======== Provided data ========

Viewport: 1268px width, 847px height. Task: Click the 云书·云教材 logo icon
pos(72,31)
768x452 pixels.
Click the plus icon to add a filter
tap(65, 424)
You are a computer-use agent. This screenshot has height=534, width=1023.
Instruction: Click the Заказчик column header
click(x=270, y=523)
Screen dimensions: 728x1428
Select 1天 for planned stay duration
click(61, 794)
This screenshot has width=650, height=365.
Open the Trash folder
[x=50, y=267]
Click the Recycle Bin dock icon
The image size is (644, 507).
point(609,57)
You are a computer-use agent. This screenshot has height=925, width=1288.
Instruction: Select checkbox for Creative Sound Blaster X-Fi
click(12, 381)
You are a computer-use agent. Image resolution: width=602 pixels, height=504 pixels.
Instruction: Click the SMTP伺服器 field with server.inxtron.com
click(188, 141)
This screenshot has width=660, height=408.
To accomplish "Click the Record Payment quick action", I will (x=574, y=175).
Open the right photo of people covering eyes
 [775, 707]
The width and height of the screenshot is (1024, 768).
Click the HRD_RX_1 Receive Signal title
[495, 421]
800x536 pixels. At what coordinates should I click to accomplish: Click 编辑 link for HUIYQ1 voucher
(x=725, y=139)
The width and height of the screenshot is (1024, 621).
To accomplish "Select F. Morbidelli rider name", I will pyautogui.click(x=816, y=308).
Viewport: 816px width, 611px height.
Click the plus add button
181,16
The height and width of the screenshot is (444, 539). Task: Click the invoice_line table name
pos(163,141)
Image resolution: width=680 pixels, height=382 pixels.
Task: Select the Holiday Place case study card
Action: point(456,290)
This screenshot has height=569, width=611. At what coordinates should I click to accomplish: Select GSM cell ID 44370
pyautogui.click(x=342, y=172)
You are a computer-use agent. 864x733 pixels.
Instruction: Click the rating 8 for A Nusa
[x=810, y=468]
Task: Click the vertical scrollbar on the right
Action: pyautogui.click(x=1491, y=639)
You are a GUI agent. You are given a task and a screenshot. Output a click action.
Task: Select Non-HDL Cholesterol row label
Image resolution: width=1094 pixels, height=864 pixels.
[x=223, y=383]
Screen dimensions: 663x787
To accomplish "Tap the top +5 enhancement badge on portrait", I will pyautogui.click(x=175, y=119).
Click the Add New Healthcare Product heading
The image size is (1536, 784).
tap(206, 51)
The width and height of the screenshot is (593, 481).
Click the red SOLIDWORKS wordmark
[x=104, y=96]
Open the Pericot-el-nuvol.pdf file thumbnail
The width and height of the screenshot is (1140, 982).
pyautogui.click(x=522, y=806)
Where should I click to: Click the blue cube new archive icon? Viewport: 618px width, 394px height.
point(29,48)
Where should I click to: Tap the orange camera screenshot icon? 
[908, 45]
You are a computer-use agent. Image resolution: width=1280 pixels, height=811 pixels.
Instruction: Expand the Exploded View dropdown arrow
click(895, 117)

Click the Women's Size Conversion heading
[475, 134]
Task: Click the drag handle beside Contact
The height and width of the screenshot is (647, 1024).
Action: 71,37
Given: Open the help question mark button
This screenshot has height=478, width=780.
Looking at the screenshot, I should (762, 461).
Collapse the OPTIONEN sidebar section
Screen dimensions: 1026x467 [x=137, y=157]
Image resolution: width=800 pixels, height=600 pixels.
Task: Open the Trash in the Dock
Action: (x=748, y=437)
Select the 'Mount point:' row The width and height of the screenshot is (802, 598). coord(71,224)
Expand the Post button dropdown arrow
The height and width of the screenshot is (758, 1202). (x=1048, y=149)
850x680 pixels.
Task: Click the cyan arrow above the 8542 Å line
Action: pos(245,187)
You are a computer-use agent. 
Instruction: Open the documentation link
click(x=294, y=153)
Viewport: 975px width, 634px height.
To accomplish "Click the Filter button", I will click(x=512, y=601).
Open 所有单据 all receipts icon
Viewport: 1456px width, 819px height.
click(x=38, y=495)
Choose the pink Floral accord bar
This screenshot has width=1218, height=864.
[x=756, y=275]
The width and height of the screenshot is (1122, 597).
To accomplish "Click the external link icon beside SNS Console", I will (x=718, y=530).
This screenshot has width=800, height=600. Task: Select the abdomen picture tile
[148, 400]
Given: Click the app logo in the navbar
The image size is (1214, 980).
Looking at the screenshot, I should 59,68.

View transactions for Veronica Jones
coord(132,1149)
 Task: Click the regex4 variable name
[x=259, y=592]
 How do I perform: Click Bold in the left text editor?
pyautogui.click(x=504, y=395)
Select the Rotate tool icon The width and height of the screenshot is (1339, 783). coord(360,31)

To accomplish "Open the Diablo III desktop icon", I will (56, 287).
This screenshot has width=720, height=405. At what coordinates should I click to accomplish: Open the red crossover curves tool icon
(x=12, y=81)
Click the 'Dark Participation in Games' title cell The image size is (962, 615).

========

▶ _Exercise prompt_:
From the records given above, copy all lines containing "beside".

▶ _Solved exercise_:
Task: Click the drag handle beside Contact
To accomplish "Click the external link icon beside SNS Console", I will (x=718, y=530).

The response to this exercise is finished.